La Gazette

des Comores

Anjouan : Le lieutenant Chadhouli, « complice » de Bapalé, serait en détresse respiratoire

Anjouan : Le lieutenant Chadhouli, « complice » de Bapalé, serait en détresse respiratoire © : HZK-LGDC

Accusé de tentative de déstabilisation avec feu major Hakim Said alias Bapalé, le lieutenant Fayfoudine Chadhouli serait dans un état de santé critique. Contactée par nos soins, sa famille ne cache pas son désarroi et regrette qu’elle ne soit pas autorisée à lui rendre visite. Un droit que leur reconnait pourtant le procureur de Mutsamudu.

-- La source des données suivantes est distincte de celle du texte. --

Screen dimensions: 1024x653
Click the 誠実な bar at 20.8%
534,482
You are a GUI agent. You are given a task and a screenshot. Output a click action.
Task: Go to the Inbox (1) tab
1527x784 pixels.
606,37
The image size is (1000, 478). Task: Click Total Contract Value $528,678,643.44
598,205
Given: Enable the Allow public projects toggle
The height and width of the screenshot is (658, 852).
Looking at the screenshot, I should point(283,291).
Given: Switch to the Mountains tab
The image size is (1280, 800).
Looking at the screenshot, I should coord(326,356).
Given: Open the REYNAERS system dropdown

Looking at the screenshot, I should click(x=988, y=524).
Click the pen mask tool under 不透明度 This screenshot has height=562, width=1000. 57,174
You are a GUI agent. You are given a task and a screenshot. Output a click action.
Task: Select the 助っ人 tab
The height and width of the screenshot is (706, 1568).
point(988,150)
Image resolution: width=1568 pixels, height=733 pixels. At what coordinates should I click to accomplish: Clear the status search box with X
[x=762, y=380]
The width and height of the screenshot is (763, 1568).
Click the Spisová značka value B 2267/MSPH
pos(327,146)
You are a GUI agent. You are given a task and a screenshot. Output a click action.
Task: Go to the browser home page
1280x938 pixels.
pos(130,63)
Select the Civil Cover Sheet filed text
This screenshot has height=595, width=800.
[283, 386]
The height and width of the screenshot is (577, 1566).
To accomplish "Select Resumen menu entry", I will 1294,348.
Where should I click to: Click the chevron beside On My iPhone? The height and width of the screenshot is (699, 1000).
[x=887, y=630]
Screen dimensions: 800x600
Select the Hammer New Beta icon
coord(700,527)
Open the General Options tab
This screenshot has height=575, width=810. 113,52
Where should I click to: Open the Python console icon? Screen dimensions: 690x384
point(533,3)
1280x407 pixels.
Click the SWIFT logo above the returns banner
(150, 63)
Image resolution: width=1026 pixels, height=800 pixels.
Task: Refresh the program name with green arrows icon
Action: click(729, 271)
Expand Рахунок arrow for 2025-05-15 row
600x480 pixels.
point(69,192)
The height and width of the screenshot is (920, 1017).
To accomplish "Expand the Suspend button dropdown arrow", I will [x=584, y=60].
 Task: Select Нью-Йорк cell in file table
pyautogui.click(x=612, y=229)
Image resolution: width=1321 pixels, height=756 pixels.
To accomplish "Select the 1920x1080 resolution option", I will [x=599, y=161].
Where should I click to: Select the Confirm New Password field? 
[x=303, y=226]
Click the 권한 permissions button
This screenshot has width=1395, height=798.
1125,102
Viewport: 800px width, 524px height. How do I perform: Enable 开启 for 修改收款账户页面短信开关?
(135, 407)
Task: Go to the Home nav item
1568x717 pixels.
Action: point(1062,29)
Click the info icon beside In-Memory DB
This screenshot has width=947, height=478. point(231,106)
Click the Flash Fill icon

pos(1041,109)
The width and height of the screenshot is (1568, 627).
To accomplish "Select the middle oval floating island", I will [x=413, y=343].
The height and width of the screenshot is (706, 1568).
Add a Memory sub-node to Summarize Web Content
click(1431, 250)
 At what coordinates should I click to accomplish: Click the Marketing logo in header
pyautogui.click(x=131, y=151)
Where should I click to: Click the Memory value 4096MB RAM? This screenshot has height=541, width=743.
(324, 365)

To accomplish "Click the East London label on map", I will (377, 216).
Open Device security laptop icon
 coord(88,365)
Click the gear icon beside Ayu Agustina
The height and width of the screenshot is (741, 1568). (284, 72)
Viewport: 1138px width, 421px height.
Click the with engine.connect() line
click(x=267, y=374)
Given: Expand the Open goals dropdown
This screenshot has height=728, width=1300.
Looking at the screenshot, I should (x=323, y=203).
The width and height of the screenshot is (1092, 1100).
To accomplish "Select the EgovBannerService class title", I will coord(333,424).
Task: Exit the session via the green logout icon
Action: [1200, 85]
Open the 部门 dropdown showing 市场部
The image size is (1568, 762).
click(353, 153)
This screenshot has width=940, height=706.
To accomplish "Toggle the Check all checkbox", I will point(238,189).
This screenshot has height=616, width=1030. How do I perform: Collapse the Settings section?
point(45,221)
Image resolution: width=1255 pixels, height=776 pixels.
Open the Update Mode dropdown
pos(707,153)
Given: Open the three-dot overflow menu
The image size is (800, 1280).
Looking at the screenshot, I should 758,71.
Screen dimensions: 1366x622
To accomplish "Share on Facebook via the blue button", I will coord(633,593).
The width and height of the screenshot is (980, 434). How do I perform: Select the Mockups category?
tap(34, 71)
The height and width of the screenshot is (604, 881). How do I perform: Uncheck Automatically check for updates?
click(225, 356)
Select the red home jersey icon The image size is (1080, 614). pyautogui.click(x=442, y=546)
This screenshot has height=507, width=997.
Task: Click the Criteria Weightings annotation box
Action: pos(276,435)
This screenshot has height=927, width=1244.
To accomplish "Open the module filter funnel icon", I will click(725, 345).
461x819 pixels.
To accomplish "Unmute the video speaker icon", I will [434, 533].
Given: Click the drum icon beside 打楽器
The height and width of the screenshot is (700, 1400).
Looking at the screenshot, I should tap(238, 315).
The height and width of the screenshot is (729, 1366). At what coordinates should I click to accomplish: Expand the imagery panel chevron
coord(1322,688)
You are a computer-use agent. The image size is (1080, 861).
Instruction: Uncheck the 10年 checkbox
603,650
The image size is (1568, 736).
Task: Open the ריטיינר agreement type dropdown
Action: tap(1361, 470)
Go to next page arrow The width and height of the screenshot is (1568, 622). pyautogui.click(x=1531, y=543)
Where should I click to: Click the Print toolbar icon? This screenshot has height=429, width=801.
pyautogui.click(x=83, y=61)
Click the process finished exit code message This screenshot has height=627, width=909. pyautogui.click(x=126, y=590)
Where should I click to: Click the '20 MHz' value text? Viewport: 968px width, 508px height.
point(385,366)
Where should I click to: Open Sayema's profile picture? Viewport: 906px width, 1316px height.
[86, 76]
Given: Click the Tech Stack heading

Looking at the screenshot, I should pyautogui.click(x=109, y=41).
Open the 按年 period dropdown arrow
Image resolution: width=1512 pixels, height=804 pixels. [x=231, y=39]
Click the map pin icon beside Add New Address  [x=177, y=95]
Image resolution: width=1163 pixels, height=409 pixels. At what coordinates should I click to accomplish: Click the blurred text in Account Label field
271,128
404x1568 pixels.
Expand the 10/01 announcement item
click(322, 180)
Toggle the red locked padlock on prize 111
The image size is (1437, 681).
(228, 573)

« L’état de santé de mon frère est critique », nous confie Faissoil Chadhouli, grand-frère de Fayfoudine Chadhouli, un lieutenant de l’armée comorienne arrêté pour tentative de déstabilisation en même temps que l’adjudant-chef Hakim Bapalé, décédé dans des circonstances non encore élucidées dans son lieu de détention. « Mon frère a perdu beaucoup de sang. Le jour même qu’il a été arrêté avec le major Bapalé, Fayfoudine, agressé, était admis au centre de santé militaire de Patsy pendant une semaine, avant d’être transféré à la suite d’un malaise à l’hôpital de Hombo ».

 

 Notre interlocuteur regrette que les membres de sa famille ne soient pas autorisés à rendre visite à leur frère hospitalisé. Contacté par La Gazette des Comores, le procureur de Mutsamudu concède être au courant que le lieutenant « est souffrant » sans plus de précisions. Quant aux visites familiales, Mohamed Amane ne s’y oppose plus. « C’est un droit absolu », devait-il soutenir, comme pour tirer son épingle du jeu.Selon M.Faissoil, son petit frère serait en « déficit respiratoire ». Raison pour laquelle, à en croire toujours notre interlocuteur, le mis en cause est transféré de Patsy à Hombo où il serait sous respirateur artificiel.« Avant son arrestation, mon frère ne présentait aucun signe de pathologie quelconque », affirme M.Faissoil, la voix étranglée.

 

 Pour rappel, Fayfoudine Chadhouli est arrêté en même temps que le défunt major Hakim Said alias Bapalé qui a décédé dans le camp militaire de Sangani, et enterré à Mirontsy dans des conditions « inhumaines » avant d’être exhumé et inhumé à nouveau par sa famille. Les deux frères d’arme sont accusés de fomenter une opération de déstabilisation. La mort de l’adjudant-chef à la retraite a suscité des vives réactions de part et d’autre. Au sein du régime, les positions divergent quant à la cause du décès. Le directeur de cabinet du chef de l’État, chargé de la défense parle d’une mort naturelle. Versions que remettent en cause le porte-parole du gouvernement et le ministre de l’Intérieur. Le gouvernement a promis l’ouverture d’une enquête.

 

« Le peuple a le droit de connaitre la vérité. Moi, de mon côté, je mène mes investigations pour rétablir la vérité. Nous avons déjà reçu la famille de feu Bapalé et nous leur avons fait part de l’évolution du dossier », nous confie le procureur de la République de Mutsamudu.